Boy In The Water the latest album from John Patrick Halling is an interesting Americana folk-rock sound that evokes the more countryside of Ryan Adams and some of the early albums from M. Ward. There are six songs where Halling is backed by a band and the final song which showcases him alone and where he really shines.
“Siren Song” opens the album with a guitar that’s very upfront before being joined by mandolin and fiddle nodding a bit to some of the “American Beauty” Grateful Dead feel. The song is an interesting folk song but is obscured a bit by the mix as well as some really out of time drumming. “Misfit Toys” follows with an interesting verse but a chorus that doesn’t quite reach beyond the excitement of what’s happened before (and also some more out-of-time cluttered-ness from the band).
Things pick up quite a bit with “Downtown Blues” which shows off some deft electric guitar leads throughout. The song also features some nice builds and dips in the energy giving it a barroom electric Chicago blues sound. ‘Ballad Of a Gypsy Queen” has some nice west coast surf guitar along with some organ. The melody is nice and really opens up in the chorus.
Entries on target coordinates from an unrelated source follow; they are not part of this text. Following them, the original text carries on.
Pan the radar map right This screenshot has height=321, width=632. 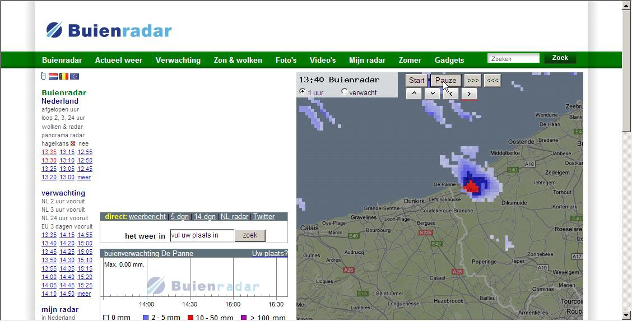tap(469, 94)
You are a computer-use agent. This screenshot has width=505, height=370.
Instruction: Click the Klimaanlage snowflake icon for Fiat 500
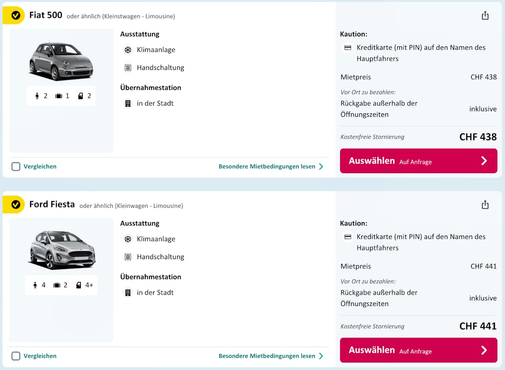pos(128,50)
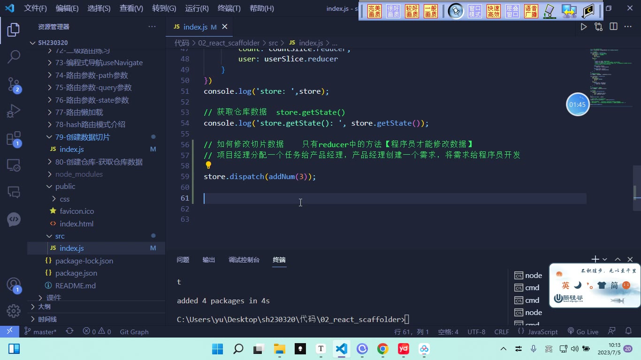Split the editor to the right

tap(613, 27)
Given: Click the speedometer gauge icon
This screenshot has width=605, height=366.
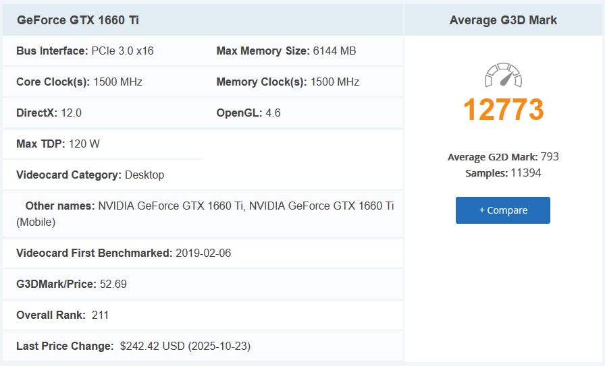Looking at the screenshot, I should coord(503,75).
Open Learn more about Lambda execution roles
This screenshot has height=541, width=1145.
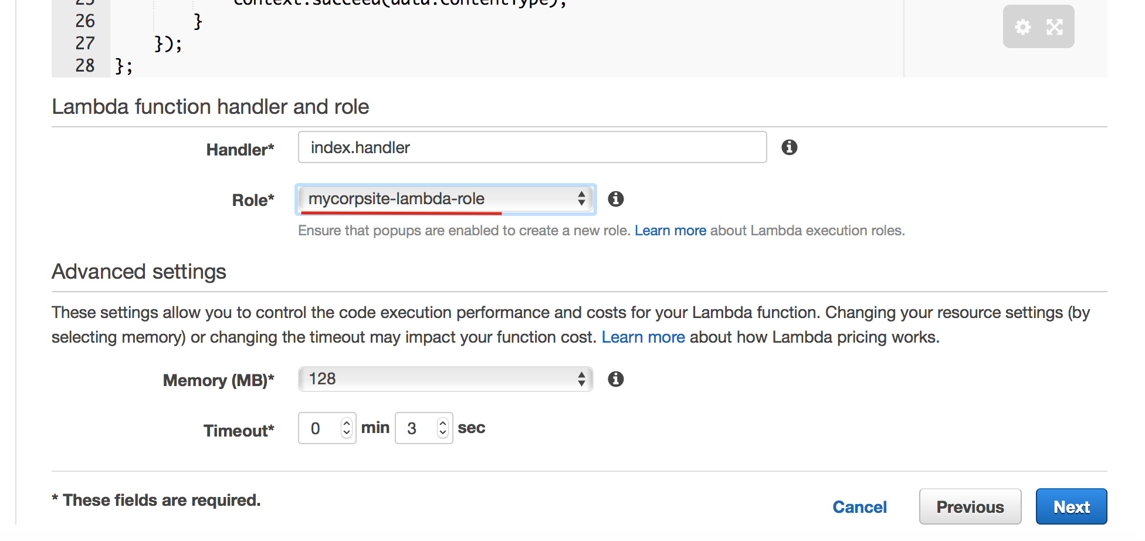tap(670, 231)
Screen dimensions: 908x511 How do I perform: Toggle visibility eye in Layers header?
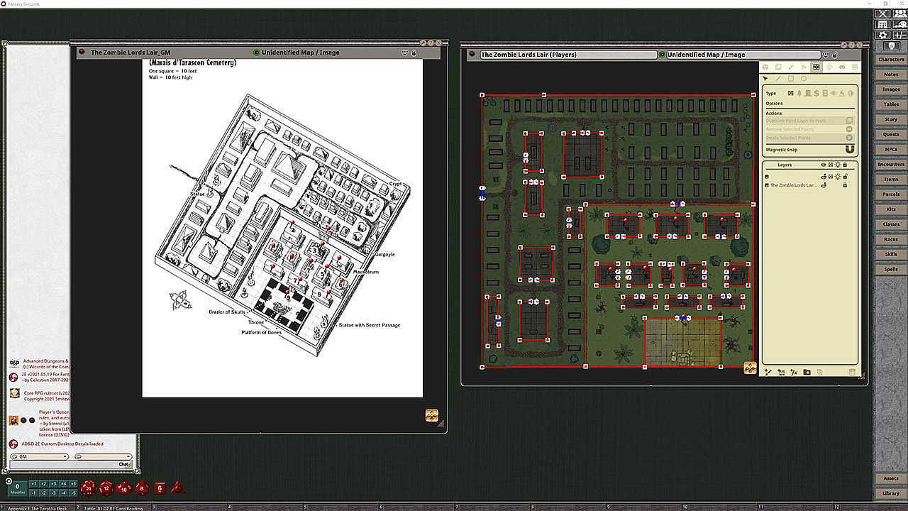(824, 165)
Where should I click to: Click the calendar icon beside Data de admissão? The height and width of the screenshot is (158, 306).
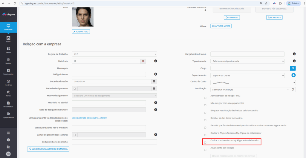pyautogui.click(x=154, y=81)
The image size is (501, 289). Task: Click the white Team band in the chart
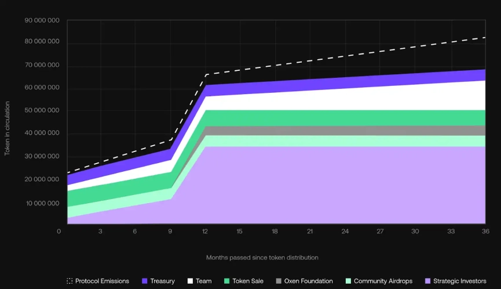[x=348, y=100]
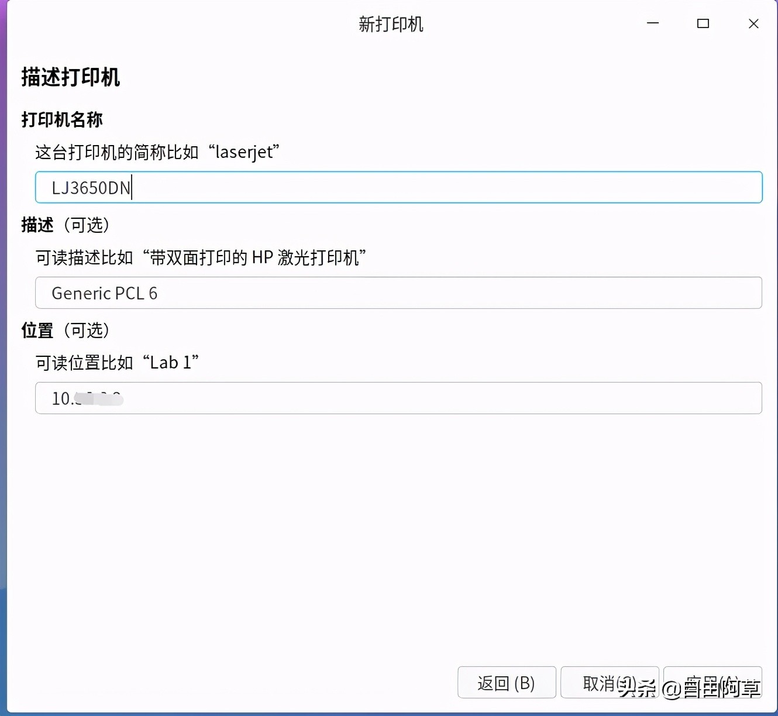The height and width of the screenshot is (716, 778).
Task: Click the rightmost confirm button near the watermark
Action: tap(712, 682)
“Jorogumo” has some disturbingly great metaphors in the lyrics and some good backing vocals. The drum part is interesting and builds throughout. “Bummer, Bummer” has a really catchy melody (though a bit wordy in the chorus), some chime-y guitars, pulsing bass line, and features the best mix of the “band songs” on the album.
“If I Would’ve Known” closes the album with Halling alone with his guitar singing a very intimate and moving song about missed opportunity. Without the band surrounding him, the lyrics and melody really shine through; it’s the best song on the album. It would be interesting to hear some of the other songs stripped down like this.
Overall the album features some nice songs and Halling has a unique likeable singing voice. It feels a bit cluttered throughout, however with some of the arrangements and some simplifications it could really let some of the songs reach some new heights (as he does on the closer).